→ Exercise
Lines to return, exactly: from the line with "This screenshot has height=622, width=1024." to the line with "This screenshot has width=1078, height=882." in the entries below, both included.
----- Information shown
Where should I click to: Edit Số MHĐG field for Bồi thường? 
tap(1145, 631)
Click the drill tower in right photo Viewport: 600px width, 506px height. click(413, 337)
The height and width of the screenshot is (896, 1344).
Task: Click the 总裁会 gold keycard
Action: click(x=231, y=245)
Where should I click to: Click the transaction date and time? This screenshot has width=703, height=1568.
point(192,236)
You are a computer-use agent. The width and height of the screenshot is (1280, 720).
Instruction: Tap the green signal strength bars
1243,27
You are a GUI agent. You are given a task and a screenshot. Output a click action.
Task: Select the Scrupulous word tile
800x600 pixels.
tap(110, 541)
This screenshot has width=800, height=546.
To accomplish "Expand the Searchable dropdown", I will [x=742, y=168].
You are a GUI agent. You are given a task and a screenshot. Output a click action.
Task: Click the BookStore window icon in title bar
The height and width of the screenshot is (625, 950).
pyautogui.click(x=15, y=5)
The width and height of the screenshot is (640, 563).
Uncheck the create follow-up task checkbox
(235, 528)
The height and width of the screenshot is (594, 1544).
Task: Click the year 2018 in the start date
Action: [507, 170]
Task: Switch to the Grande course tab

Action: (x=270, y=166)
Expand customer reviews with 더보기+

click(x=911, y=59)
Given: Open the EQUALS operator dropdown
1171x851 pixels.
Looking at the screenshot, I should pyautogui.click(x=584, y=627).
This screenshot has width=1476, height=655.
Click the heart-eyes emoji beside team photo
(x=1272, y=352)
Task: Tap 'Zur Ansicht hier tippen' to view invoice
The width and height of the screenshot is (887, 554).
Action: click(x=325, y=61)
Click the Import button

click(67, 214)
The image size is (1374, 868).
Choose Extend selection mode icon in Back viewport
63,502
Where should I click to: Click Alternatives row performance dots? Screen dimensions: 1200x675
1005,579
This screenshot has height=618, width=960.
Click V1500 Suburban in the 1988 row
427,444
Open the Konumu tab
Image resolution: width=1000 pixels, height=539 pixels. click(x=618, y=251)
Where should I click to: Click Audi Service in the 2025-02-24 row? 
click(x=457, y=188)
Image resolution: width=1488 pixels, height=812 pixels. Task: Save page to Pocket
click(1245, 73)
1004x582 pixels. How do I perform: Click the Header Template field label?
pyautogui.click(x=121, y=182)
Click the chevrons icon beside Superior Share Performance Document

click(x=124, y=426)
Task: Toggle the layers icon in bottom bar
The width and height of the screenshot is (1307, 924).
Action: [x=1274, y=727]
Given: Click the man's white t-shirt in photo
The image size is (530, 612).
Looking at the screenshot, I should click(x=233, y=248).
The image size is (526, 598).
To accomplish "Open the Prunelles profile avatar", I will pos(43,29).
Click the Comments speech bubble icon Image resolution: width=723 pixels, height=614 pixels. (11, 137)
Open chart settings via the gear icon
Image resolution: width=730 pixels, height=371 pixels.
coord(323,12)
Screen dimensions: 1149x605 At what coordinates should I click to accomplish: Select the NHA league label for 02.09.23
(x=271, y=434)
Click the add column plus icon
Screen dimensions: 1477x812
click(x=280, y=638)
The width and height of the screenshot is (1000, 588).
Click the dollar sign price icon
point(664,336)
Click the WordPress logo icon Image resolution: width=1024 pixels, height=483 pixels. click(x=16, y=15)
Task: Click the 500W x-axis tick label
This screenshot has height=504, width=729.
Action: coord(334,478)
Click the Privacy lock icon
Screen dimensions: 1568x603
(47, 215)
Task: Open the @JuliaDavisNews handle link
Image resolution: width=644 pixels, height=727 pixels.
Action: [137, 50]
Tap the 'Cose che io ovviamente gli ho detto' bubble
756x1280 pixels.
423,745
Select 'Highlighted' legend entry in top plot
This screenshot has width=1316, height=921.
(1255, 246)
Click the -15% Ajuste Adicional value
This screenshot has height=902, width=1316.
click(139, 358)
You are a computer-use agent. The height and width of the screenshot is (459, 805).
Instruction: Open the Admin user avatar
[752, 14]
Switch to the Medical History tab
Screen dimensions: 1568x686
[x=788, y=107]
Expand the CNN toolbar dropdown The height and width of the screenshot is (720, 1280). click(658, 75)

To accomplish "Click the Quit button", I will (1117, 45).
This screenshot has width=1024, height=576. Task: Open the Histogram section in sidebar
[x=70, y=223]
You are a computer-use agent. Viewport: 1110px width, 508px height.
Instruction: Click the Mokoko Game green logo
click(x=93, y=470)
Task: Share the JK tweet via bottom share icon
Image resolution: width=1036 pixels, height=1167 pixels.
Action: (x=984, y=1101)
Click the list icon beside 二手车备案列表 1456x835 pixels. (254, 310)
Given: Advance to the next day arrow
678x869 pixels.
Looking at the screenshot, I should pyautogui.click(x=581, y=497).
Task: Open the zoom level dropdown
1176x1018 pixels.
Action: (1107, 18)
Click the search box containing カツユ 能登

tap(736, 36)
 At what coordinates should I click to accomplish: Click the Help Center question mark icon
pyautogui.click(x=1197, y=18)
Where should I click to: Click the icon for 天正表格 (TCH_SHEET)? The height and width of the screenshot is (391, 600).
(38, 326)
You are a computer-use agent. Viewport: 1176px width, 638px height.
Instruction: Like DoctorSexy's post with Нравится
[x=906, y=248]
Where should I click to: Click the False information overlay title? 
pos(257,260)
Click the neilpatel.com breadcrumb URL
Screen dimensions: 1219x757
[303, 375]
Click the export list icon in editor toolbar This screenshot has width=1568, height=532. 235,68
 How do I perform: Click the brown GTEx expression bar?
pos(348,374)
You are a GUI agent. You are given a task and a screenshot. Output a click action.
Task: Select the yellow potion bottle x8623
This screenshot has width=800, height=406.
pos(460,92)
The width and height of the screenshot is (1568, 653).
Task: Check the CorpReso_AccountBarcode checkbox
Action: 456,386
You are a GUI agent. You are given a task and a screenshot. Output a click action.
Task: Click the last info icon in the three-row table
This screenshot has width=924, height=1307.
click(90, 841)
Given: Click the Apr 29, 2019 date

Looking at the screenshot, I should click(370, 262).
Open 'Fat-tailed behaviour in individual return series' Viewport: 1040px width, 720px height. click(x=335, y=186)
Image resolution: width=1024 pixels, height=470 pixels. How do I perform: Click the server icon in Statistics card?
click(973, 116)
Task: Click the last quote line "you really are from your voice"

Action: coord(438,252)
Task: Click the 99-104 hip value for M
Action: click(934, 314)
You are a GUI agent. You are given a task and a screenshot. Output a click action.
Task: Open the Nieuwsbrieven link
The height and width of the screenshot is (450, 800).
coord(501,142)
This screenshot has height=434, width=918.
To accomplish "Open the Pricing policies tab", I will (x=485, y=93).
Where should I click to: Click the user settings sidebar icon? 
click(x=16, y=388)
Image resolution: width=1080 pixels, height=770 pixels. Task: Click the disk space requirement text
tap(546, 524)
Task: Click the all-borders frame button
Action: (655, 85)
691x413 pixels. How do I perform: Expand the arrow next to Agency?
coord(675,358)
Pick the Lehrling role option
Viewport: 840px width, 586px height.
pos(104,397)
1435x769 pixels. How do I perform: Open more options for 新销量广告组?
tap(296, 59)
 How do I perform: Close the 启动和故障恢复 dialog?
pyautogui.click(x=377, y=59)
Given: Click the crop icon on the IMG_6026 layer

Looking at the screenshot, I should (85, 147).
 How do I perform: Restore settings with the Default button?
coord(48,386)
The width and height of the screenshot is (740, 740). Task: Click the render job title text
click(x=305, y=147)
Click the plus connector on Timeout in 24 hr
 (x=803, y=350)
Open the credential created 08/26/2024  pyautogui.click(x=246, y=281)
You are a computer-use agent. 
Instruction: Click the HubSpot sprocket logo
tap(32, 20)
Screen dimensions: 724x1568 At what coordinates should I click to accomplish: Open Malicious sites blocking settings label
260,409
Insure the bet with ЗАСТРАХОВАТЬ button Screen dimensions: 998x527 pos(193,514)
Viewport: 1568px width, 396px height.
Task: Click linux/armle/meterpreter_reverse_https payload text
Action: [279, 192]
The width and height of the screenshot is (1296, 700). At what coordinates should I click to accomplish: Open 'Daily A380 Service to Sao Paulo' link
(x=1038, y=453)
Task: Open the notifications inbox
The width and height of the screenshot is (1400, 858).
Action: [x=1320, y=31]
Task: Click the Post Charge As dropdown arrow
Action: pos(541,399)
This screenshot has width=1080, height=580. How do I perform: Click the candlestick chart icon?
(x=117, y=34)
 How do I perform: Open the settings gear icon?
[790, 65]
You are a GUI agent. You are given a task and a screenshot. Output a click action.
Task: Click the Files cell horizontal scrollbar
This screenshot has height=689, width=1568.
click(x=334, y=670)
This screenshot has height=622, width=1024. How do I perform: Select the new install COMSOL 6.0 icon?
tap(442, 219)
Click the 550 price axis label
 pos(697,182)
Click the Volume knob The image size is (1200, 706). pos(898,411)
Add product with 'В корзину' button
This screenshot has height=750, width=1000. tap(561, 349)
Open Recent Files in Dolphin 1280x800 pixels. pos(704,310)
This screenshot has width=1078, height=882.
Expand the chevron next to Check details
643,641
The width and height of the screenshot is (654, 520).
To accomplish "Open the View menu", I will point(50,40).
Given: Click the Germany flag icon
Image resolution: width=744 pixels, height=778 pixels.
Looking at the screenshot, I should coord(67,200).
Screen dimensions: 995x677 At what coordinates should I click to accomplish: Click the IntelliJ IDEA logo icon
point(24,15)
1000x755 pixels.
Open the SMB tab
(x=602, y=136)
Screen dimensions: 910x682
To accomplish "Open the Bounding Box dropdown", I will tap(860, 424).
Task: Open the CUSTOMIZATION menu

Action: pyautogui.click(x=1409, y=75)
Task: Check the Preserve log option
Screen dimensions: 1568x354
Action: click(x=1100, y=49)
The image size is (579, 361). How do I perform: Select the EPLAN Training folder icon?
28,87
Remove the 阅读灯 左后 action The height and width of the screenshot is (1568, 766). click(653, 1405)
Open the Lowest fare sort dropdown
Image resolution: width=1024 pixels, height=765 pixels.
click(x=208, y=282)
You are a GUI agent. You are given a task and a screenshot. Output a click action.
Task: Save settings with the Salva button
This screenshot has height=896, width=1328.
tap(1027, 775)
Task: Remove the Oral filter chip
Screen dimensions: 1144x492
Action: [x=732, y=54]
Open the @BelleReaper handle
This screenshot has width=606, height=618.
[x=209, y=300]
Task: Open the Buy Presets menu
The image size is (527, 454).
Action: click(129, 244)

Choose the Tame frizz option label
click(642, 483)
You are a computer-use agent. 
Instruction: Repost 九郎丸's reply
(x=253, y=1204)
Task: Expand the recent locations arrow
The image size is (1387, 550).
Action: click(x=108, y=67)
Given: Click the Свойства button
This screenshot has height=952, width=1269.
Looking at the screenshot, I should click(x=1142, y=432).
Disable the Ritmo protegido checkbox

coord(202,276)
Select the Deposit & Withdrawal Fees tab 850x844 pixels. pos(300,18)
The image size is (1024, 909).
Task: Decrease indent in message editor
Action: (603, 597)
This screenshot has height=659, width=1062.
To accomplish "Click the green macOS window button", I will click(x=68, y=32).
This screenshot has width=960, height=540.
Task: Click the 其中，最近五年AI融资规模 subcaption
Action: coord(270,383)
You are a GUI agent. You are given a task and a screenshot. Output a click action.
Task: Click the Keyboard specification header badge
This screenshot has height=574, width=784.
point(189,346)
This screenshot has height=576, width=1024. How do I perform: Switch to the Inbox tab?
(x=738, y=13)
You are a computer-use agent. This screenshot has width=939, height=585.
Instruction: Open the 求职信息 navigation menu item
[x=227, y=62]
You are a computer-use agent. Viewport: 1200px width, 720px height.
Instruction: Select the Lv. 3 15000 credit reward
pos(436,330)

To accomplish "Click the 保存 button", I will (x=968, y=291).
----------
→ Result of the task
This screenshot has height=622, width=1024. How do I perform: Select the new install COMSOL 6.0 icon?
tap(442, 219)
Click the 550 price axis label
 pos(697,182)
Click the Volume knob The image size is (1200, 706). pos(898,411)
Add product with 'В корзину' button
This screenshot has height=750, width=1000. tap(561, 349)
Open Recent Files in Dolphin 1280x800 pixels. pos(704,310)
This screenshot has width=1078, height=882.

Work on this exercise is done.